Possible Answers on Assurance
As far as I understand my own Reformed heritage, there have been tendencies to see works as the assurance of faith. I've sat though sermons that are more law than Gospel, sometimes thinking, where is the Gospel? Is the Gospel just... try harder? On the other hand, the last thing I want is blatant antinomianism. Balance, balance, balance: An easy word to say, but not always an easy ideal to achieve. I'm a simple guy at church: I need to be convicted of sin, comforted by the Gospel, and admonished to be daily conformed to the image of Christ. If any of these three aspects is missing, balance, for me at least, has not been achieved.

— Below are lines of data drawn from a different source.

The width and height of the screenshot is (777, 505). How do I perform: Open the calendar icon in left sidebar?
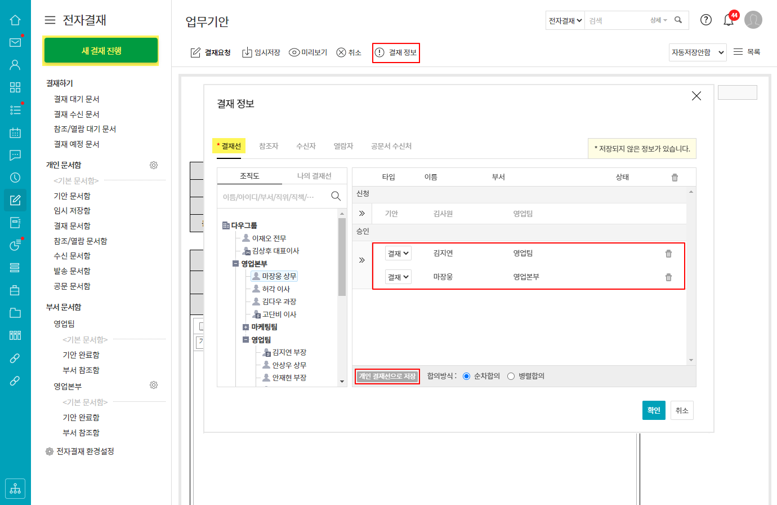(15, 133)
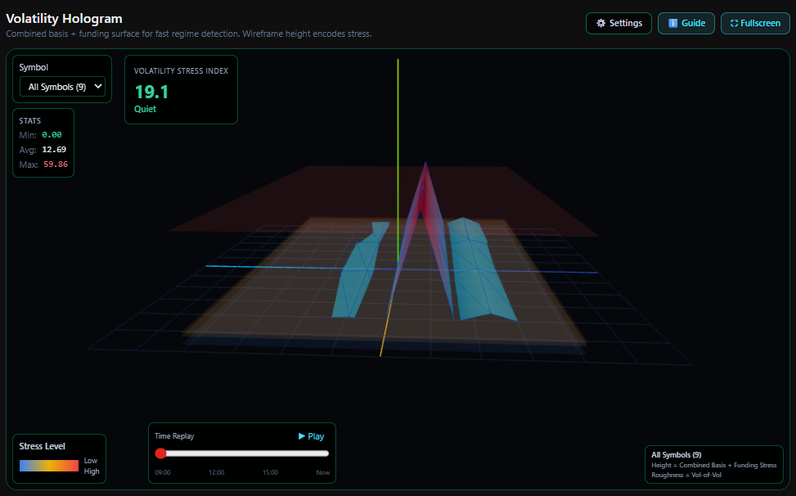Click the Volatility Stress Index value 19.1
Screen dimensions: 796x496
[x=151, y=92]
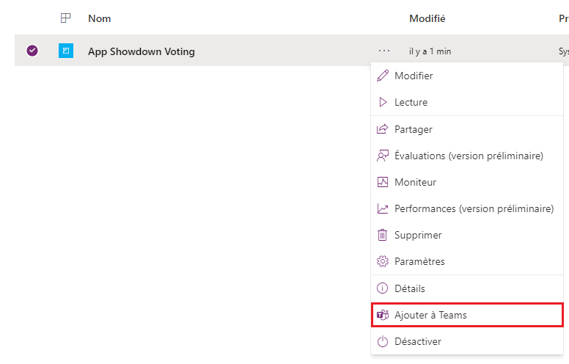Open the three-dots menu for App Showdown Voting
This screenshot has width=569, height=364.
tap(384, 51)
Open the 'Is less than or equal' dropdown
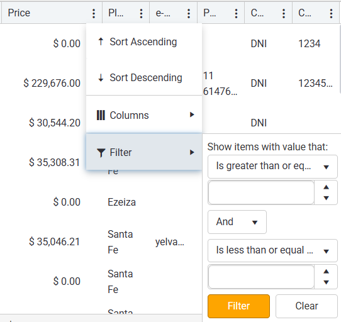The image size is (341, 322). tap(272, 251)
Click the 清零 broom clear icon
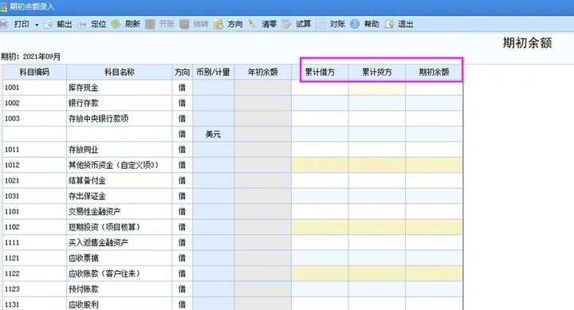Viewport: 574px width, 310px height. (253, 24)
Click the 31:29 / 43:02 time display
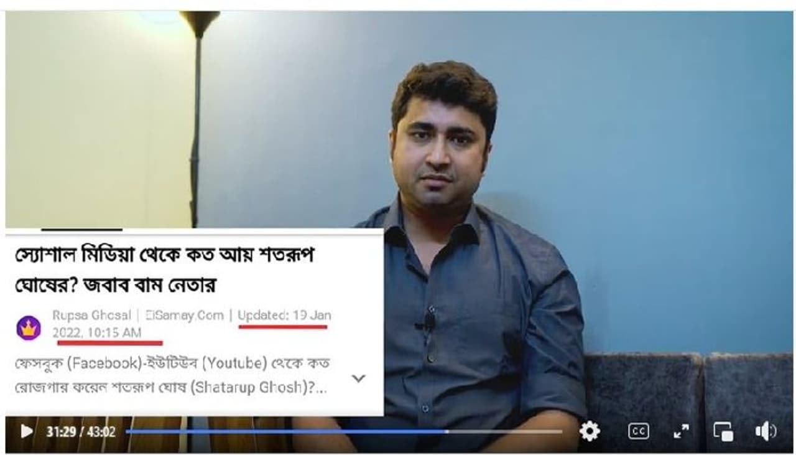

Obviously the entire thrust of this blog entry is that the NRC is off-balance. In dialog with ex-NRC members or those struggling with assurance, here's the basic answer I give. If someone is looking inward at themselves and outward at themselves, well, I think a truly honest look will lead to despair and lack of assurance of salvation. This may get me in trouble with some of my Reformed brethren, but if there's anything I've concluded from my Luther studies, it is that assurance of salvation primarily comes by looking outward toward Jesus Christ. When I look inward, I see my best efforts tainted by sin. When I look outward, I see my best efforts tainted by sin. When I look outward towards a perfect righteousness that is not my own, I find comfort in the cross and the righteousness of Christ, producing an inward experience of assurance that however it is I feel, or whatever it is I've done, the promises are those coming from God. In my worst moments of unbelief (and yes, I have them), I pray simply to be covered in Christ's righteousness because therefore there is now no condemnation for those who are in Christ Jesus, because through Christ Jesus the law of the Spirit of life set me free from the law of sin and death. I say the Westminster Larger Catechism is entirely correct when it says of assurance that it "may have it weakened and intermitted, through manifold distempers, sins, temptations, and desertions; yet are they never left without such a presence and support of the Spirit of God as keeps them from sinking into utter despair." In my moments of "utter despair" I remind myself that I am covered in a righteousness that's not mine, and I hold God to his word: What a wretched man I am! Who will rescue me from this body of death? Thanks be to God- through Jesus Christ our Lord!